Flight Critical Demonstrations: How To Increase AM In Aerospace
3D printed metal landing gear component [Source: SLM Solutions]

SLM Solutions described an interesting metal 3D printed part made for an aerospace client.

The part in question was a nose landing gear for a business jet.

I’m interested in this project because of the nature of the part: it is clearly a significantly flight-critical component. Should the nose gear fail, you have yourself a crash, instantly.

Flight-critical parts are the eventual goal for all those working in aerospace on additive manufacturing. Years ago there was plenty of skepticism on the use of AM parts in aircraft due to these technologies’ newness to the industry, but that has been changing.

Initially 3D printer companies and their clients produced non-flight-critical parts, like seat holders, wall paneling, etc., which were at far lower risk should they fail during flight. This provided a means for aerospace companies to begin experimenting with AM techniques and equipment, but ultimately led to deeper involvement and use on actual flight critical parts.

The goal here is to leverage AM’s ability to build parts with unusual geometries that are not able to be built easily with traditional approaches. The aerospace industry can then “lightweight” as many parts as possible, shaving off many kilograms for each aircraft.

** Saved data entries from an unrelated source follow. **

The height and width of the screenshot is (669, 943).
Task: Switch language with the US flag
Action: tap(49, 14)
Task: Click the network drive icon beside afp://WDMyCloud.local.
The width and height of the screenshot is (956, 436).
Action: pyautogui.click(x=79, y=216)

But each and every part has to be very carefully considered. Radically new part designs have to be imagined, developed and tested extensively before they can even consider certification. Slowly there are increasing numbers of flight-critical parts appearing in aircraft, but the overall number is still low.

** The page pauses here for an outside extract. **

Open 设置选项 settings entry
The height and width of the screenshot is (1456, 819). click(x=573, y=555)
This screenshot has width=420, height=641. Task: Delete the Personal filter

Experiments such as the one performed by Safran Landing Systems could show the way for others to follow. The French company designs, develops and manufactures all types of aircraft landing gear, wheels and brakes. It’s the world’s largest producer of these types of parts.

Large SLM 800 metal 3D printing system [Source: SLM Solutions]

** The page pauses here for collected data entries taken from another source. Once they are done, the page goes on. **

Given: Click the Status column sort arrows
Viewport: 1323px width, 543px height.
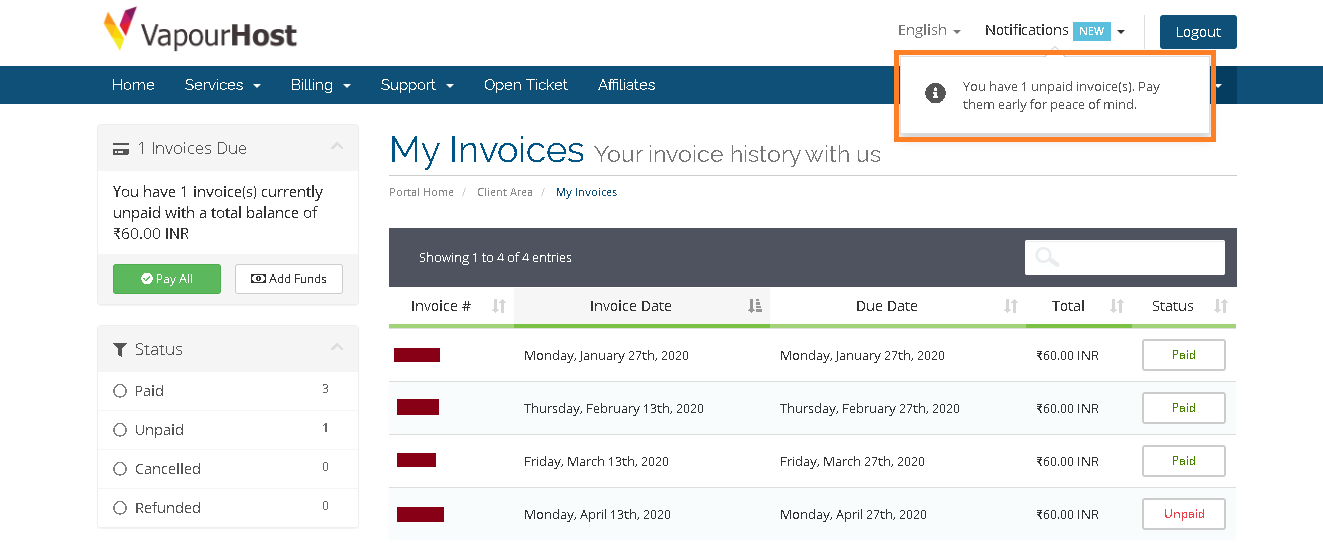Looking at the screenshot, I should click(x=1220, y=306).
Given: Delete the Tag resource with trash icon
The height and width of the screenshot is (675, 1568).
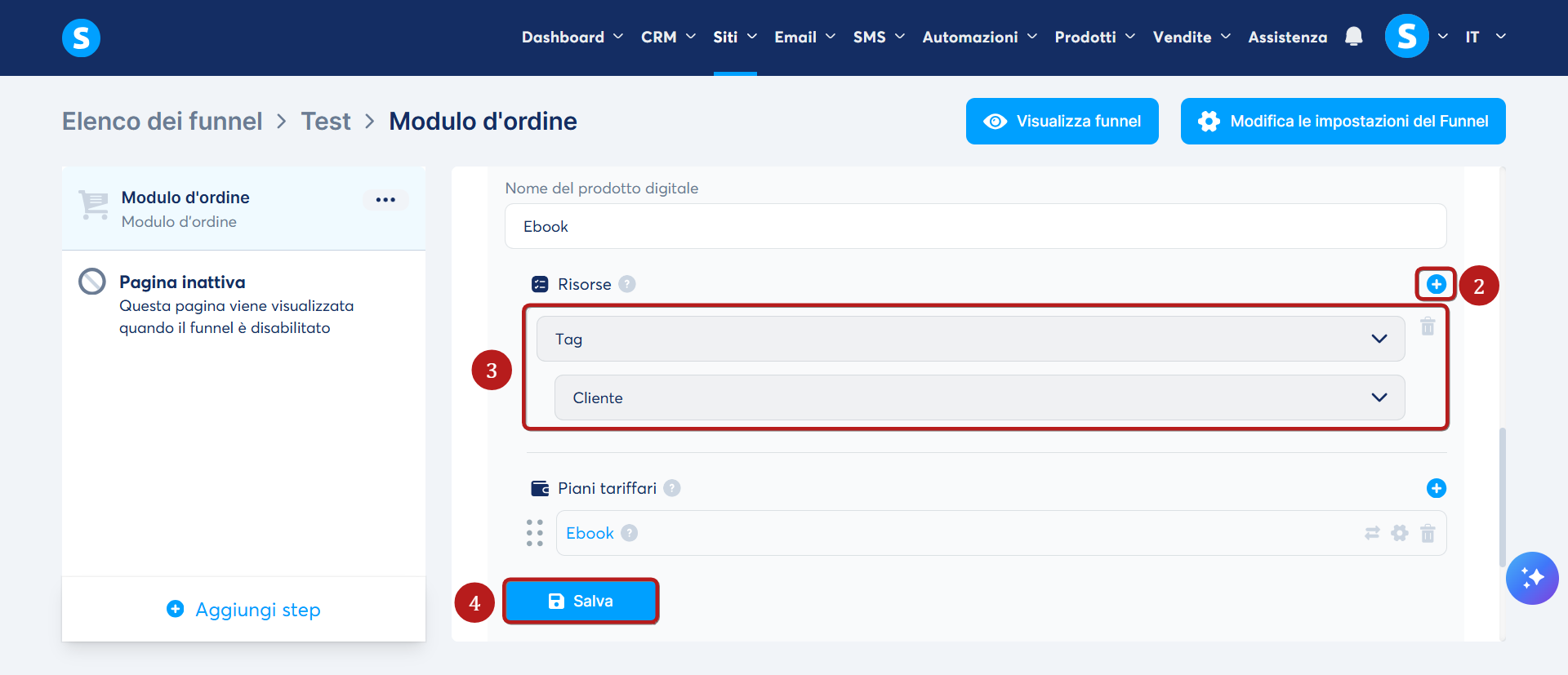Looking at the screenshot, I should pos(1428,326).
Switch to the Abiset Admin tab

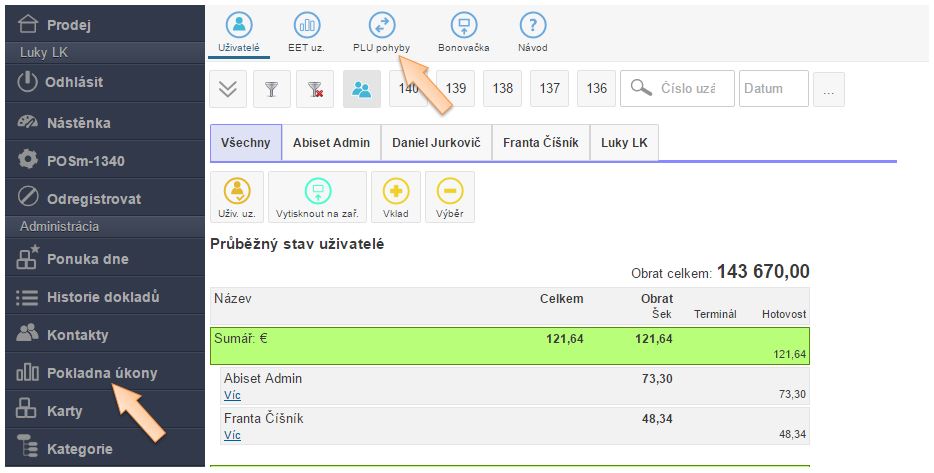coord(331,143)
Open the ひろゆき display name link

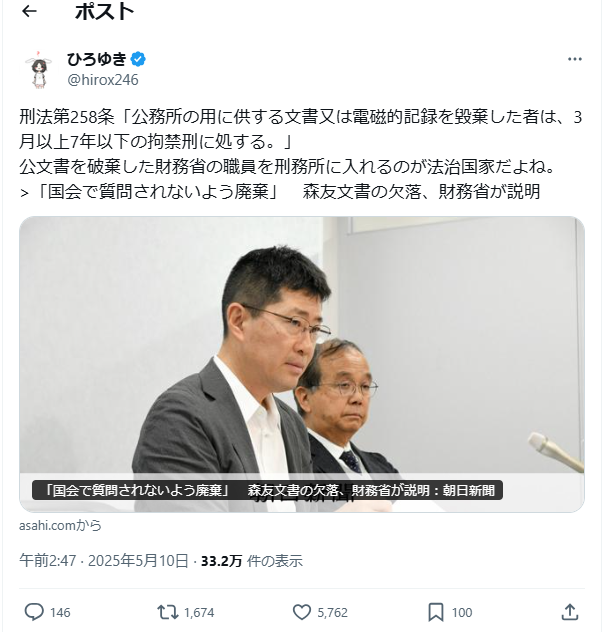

They must have seen the potential advantages in using AM to lightweight their landing gear systems, and attempted an experiment to demonstrate the feasibility of the approach. They partnered with SLM Solutions, which provided a massive SLM 800 quad-laser metal 3D printer for the job.

3D printed metal landing gear component [Source: SLM Solutions]

The part is quite large by metal 3D printing standards: 455 x 295 x 805 mm. This landing gear component was 3D printed in titanium, and apparently weighs 15% less than its conventionally made counterparts.

That 15% may not sound like much, but it is quite significant. Imagine if many more parts on the aircraft were similarly reduced, and you can see what happens. A typical business jet might weigh 6,000kg, so a reduction of 15% would imply additional payload capacity of up to 900kg, or corresponding reductions in fuel consumption. Significant!

It appears that Safran Landing Systems may have selected SLM Solutions partly due to the unusual orientation of the SLM 800 machine: it has a vertical build chamber.

View of 3D printed metal aerospace part in vertical orientation [Source: SLM Solutions]

This allowed Safran Landing Systems to 3D print the landing gear component in a vertical orientation, as shown here — with plenty of supports to be removed. It may be that this orientation also provided additional strength for the inevitable vertical impacts the landing gear will have to endure while in use.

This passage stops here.